Graduate Student Residential College
South Bend, Indiana, US
Graduate students make up a third of Notre Dame’s campus, ~4,000 out of 12,000 students. Current graduate housing is all off-campus with the closest being large apartment complexes on the northeast edge of campus surrounded by wide roads and parking lots. A residential college campus could not only bring students closer to a traditional, walkable college but closer to each other. This proposal focuses on building a tighter community with a T-4 urban transect building density, a pedestrian-only riverfront park, and college housing wrapped around shared green quads.
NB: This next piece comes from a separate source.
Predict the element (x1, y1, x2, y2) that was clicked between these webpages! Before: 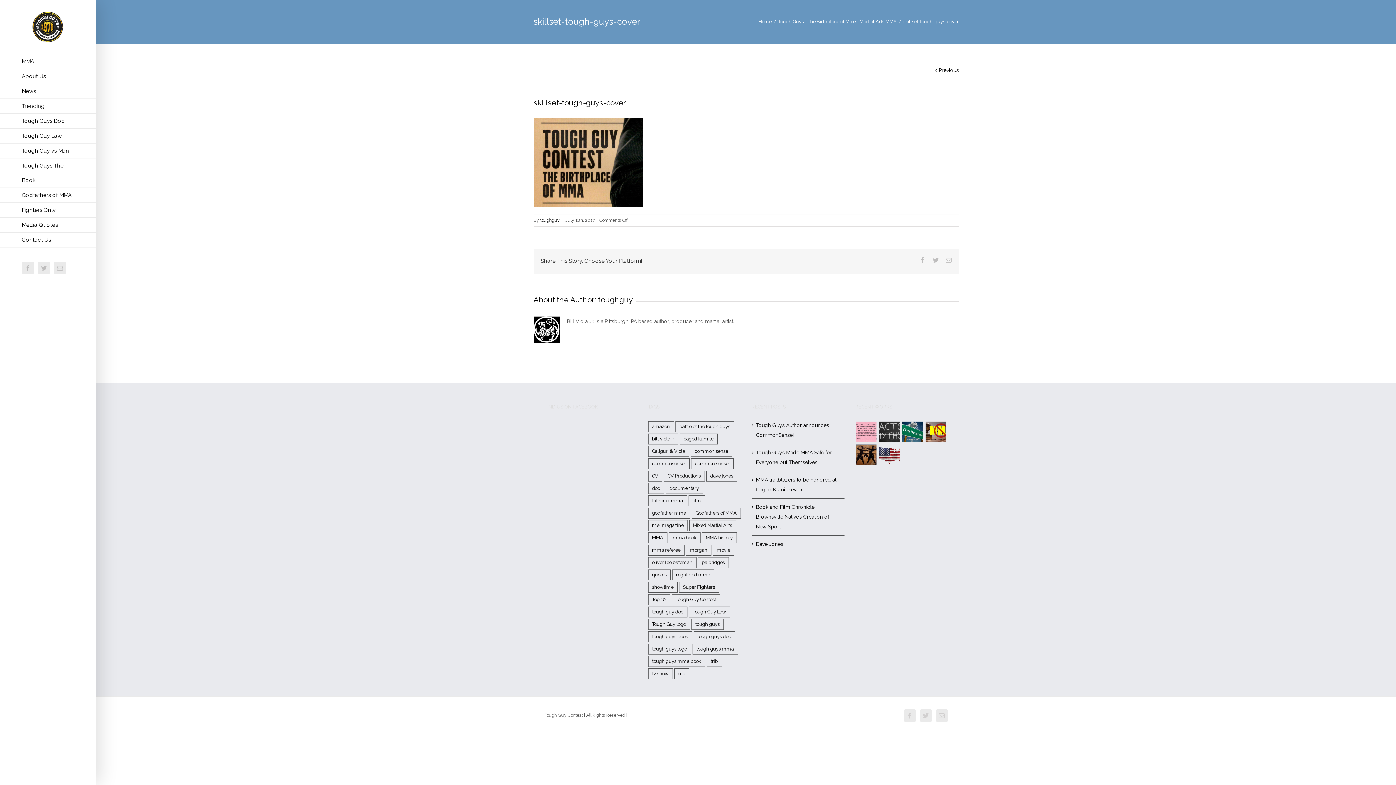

A variety of beautiful public amenities, like the riverfront reading room, a commercial plaza, a lecture hall, a church, and multiple dining halls on the campus provide the space for more daily student gatherings and special events.
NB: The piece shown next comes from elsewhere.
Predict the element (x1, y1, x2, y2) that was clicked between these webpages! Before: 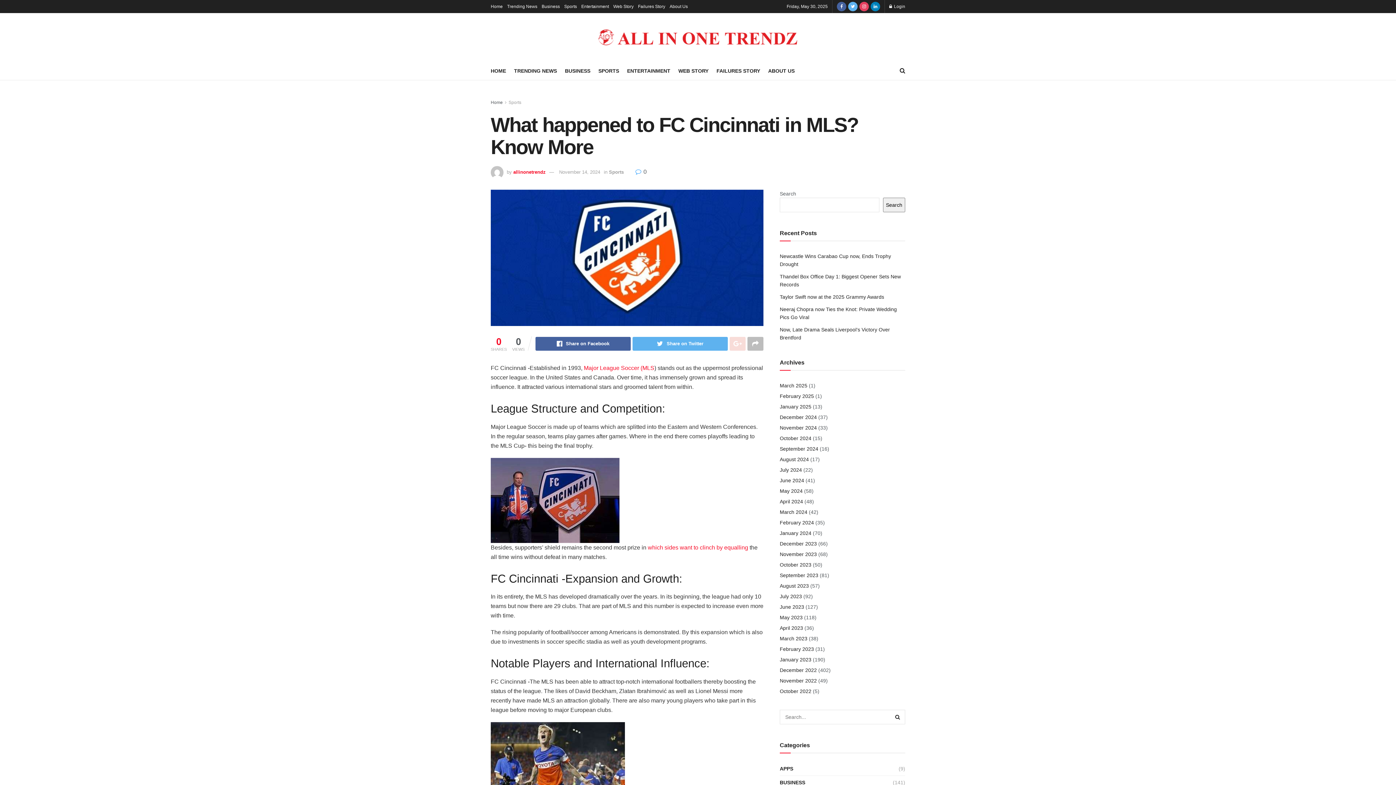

I had the opportunity to take a closer look at what 1000 dwelling units could look like on a graduate residential campus. Inspired by Yale’s graduate housing, apartments share a stairwell, rather than a double-loaded corridor, so student’s front doors can open onto a grassy quad instead of the typical windowless hallway. Floor plans with 1, 2, 3, or 4 bedrooms accommodate different types of graduate students, like small families, married couples, and singles. Students can pick a more communal living style with the option of sharing a kitchen with the neighboring apartment or the traditional private layout with 1 kitchen per apartment. These plans are all laid out within a 35’x35’ square so that these modular units can be strung together and stacked to create any length or height of college necessary creating a diverse yet cohesive campus that welcomes all types of graduate students to living in a Notre Dame community.